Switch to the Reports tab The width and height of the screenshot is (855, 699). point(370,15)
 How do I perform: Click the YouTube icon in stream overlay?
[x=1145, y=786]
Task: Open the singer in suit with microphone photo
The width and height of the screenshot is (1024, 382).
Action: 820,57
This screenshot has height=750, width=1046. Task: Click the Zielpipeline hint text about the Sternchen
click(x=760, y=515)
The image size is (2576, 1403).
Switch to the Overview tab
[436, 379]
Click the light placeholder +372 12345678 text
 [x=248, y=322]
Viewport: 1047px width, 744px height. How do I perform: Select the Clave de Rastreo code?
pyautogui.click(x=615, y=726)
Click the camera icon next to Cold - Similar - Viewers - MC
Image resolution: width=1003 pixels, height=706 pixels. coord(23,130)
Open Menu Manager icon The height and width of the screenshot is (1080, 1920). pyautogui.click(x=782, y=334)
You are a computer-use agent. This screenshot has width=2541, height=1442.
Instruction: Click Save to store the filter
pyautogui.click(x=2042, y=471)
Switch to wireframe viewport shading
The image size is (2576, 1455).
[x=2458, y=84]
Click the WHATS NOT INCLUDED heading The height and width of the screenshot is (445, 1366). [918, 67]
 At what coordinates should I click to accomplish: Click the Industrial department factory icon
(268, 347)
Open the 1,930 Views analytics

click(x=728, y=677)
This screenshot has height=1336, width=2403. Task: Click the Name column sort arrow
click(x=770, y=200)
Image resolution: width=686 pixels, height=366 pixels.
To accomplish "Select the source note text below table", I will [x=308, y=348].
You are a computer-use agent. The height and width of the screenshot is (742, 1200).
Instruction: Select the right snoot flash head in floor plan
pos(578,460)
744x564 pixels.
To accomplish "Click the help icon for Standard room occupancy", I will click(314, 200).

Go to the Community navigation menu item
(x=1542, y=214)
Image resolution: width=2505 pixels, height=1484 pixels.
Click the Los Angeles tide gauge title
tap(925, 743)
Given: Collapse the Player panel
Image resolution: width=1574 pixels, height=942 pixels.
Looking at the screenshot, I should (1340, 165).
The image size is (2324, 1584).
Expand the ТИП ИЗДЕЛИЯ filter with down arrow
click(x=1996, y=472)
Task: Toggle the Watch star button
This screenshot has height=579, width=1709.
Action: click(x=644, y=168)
▬▬▬
§ **Directions for this task**
State how many lines of the listing above contain the string "Select", matching case exactly. Reply with the number alone.

§ **Answer for this exercise**
3